4 сентября во время ужина генерал Левицкий, который производил рекогносцировку Плевны перед штурмом, вдруг неожиданно громко объявил:
– В настоящее время, когда мы объехали все позиции и ознакомились с ними, стало так ясно и понятно, где поставить батареи и как нужно было направить огонь.
Все сидевшие за ужином чуть не поперхнулись. Многие знали, что генерал Левицкий мало что понимает в военном деле, хотя и возглавляет полевой штаб армии, но такой глупости и наивности даже от него не ждали. Больше всех досадовал на своего помощника сам главнокомандующий. Сидевшие за столом князь Черкасский, Нелидов и особенно Кауфман непременно расскажут военному министру об этом. Да и вообще такая фраза может быть очень хорошо обыграна в светской беседе. За такую фразу дорого бы заплатили в Главной императорской квартире, а тут сам автор диспозиции штурма выказал такую глупость, что теперь покатится по всему лагерю. «Странный человек Левицкий, – подумал Скалой, глядя на разволновавшегося генерала, почуявшего свой промах. – Когда он спокоен, он говорит обстоятельно и толково, хотя и не всегда умно, но стоит ему встревожиться чем-то, то теряет здравый смысл. Его вообще можно сравнить с бутылкою вина, в которой одна треть осадка, постоит спокойно бутылка, вино чистится, и хорошо, а тронешь бутылку, все взбалтывается, и выйдет бурда…»

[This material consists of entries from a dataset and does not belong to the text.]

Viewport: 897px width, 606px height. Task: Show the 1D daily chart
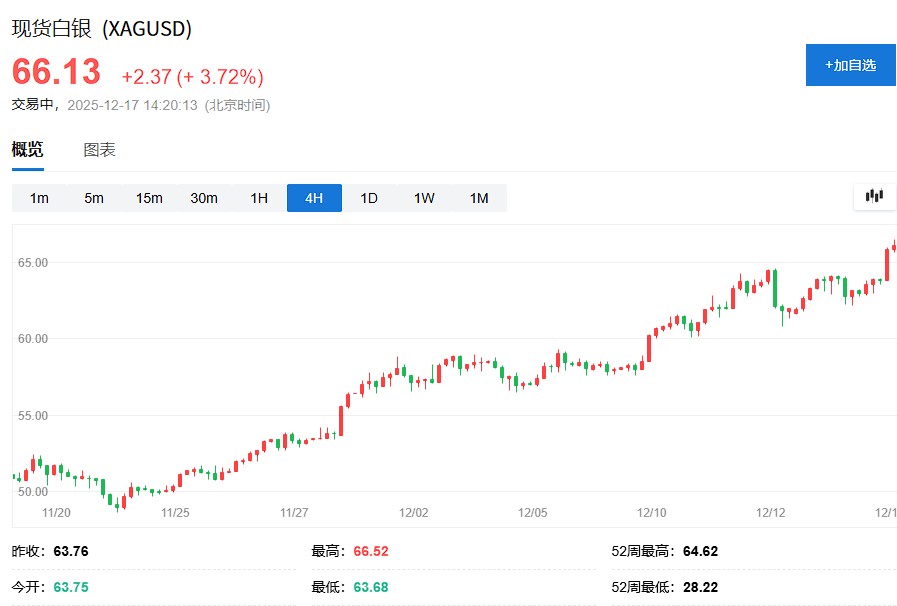point(369,198)
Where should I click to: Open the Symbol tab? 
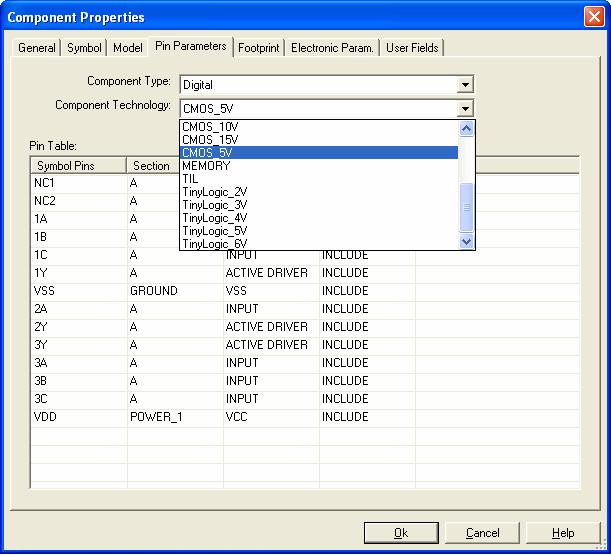click(x=84, y=48)

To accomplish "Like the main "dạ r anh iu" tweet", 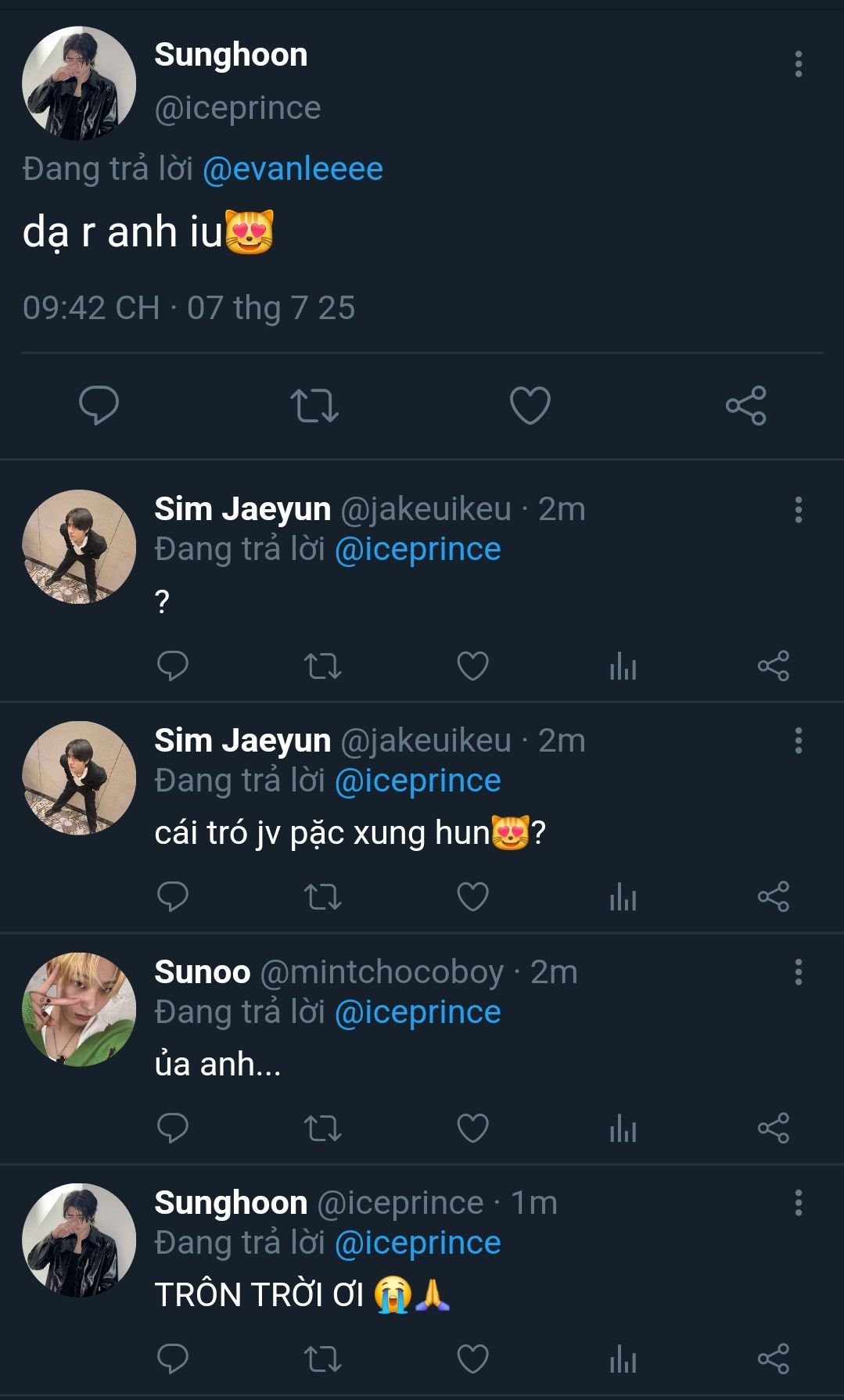I will (x=530, y=405).
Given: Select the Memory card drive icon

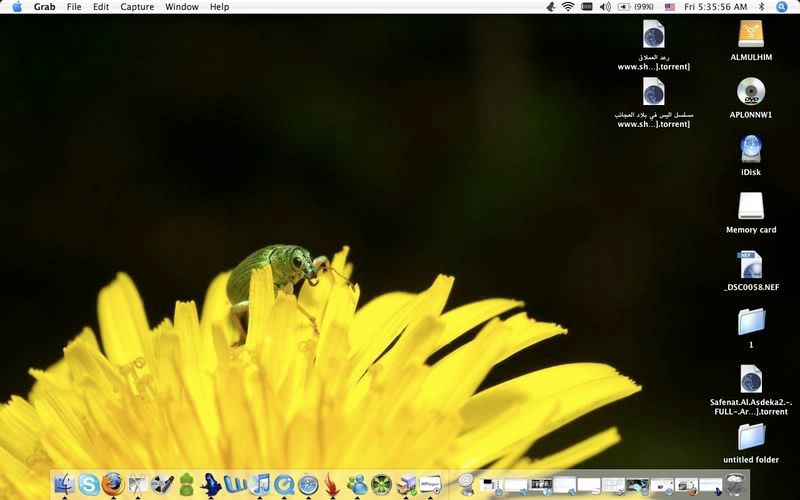Looking at the screenshot, I should (750, 206).
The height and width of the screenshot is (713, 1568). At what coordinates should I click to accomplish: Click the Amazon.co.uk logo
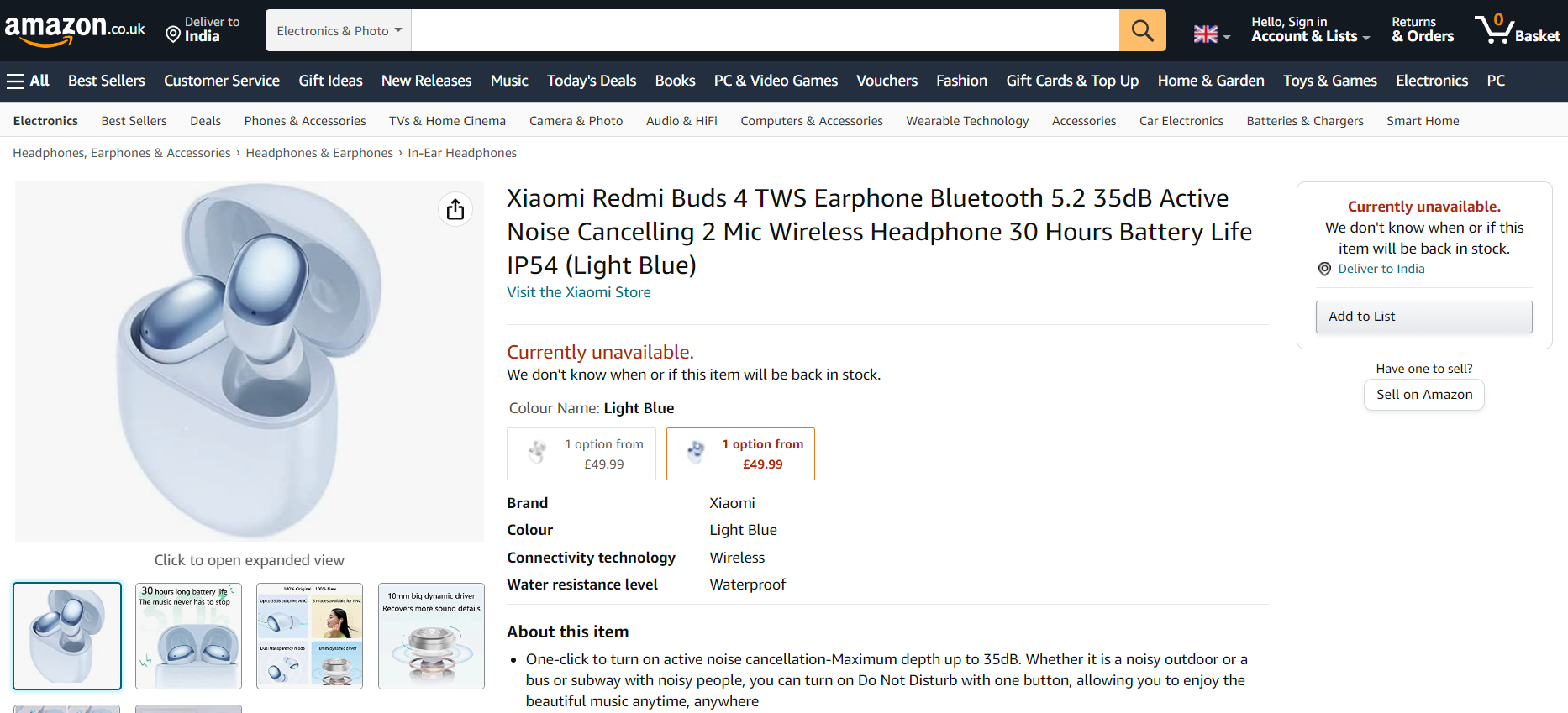coord(75,30)
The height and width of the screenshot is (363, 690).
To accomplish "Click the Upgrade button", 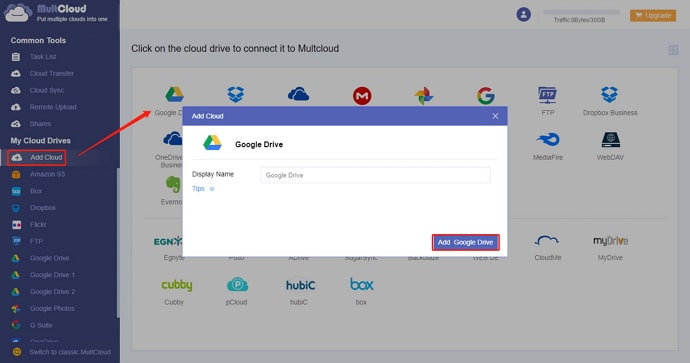I will click(x=653, y=15).
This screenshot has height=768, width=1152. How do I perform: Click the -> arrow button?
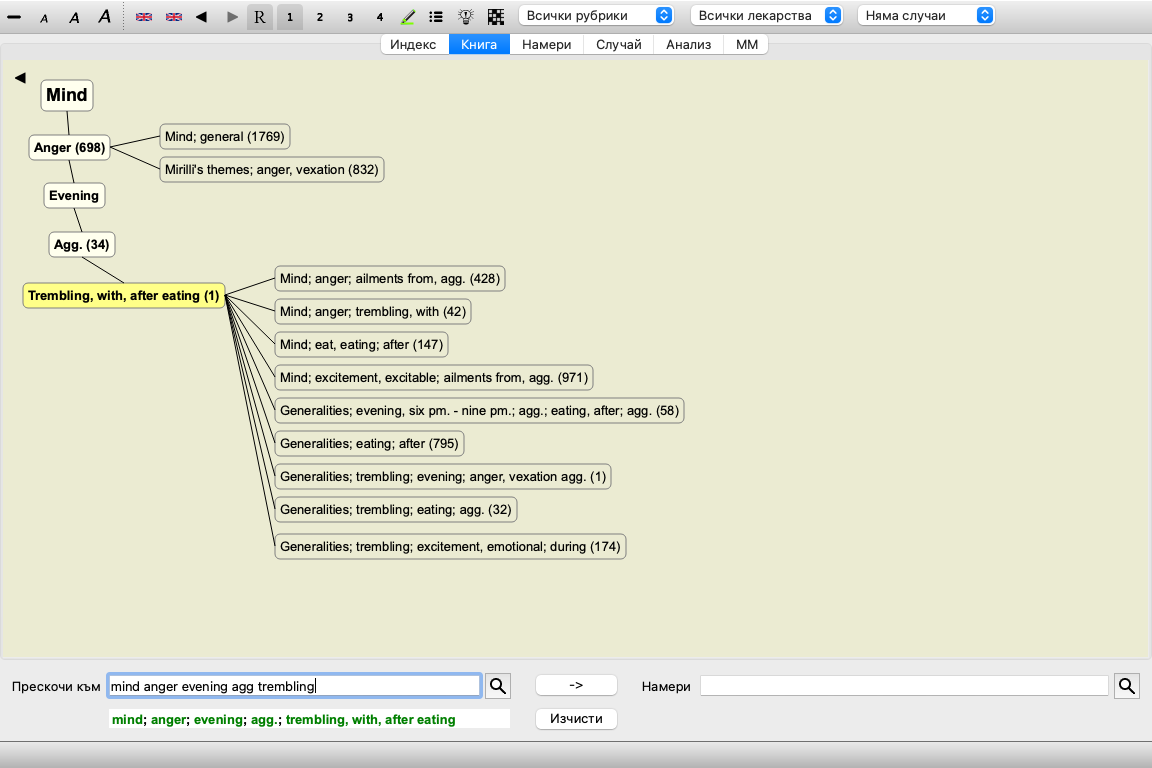576,685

Поздно вечером, оставшись наедине с главнокомандующим, Скалой напомнил ему фразу Левицкого:
– Действительно, это странно, ваше высочество… И вас могут справедливо упрекнуть за то, что у нас и во время третьей Плевны не было основательно сделанных рекогносцировок. Ну как же он мог сказать, что только теперь, после последнего объезда, после штурма, ему стало ясно и понятно, где поставить батареи и как направлять огонь. А ведь вы его направляли перед штурмом произвести рекогносцировку, а не после штурма. Что же он делал? Да ничего! И говорит еще об этом во всеуслышание. Как хотите, а он вам не помощник. И именно против него больше всего кричат у государя в свите. А помните, ваше высочество, какую чушь он нес, приехавши от Скобелева? Ведь он подорвал к себе всякое доверие. Вот про него больше всего кричат, и нельзя не признать, что многое говорят справедливо…
– Что же делать, правда! – сказал его высочество. – Я ценю его доброе сердце и честность…
Тотлебен получил телеграммы от военного министра и главнокомандующего, в которых сообщалось, что он должен в самое ближайшее время выехать в Главную императорскую квартиру. Сначала он был обрадован этим долгожданным приглашением, но потом его снова взяли раздумья и неуверенность в том, что его действительно вызывают на театр войны. В телеграммах подчеркивалось, что он должен был приехать временно для дачи советов.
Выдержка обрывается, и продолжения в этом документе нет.